DATA ENTRIES:

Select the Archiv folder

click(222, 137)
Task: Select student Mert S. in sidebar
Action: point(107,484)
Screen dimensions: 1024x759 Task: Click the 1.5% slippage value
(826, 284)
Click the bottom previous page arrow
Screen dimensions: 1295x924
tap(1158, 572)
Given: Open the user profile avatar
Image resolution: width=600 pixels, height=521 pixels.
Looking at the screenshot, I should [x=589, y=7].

EXERCISE DIRECTIONS: Copy every entry above word for word.

ANSWER TO THIS EXERCISE:
Select the Archiv folder

click(222, 137)
Task: Select student Mert S. in sidebar
Action: point(107,484)
Screen dimensions: 1024x759 Task: Click the 1.5% slippage value
(826, 284)
Click the bottom previous page arrow
Screen dimensions: 1295x924
tap(1158, 572)
Given: Open the user profile avatar
Image resolution: width=600 pixels, height=521 pixels.
Looking at the screenshot, I should [x=589, y=7].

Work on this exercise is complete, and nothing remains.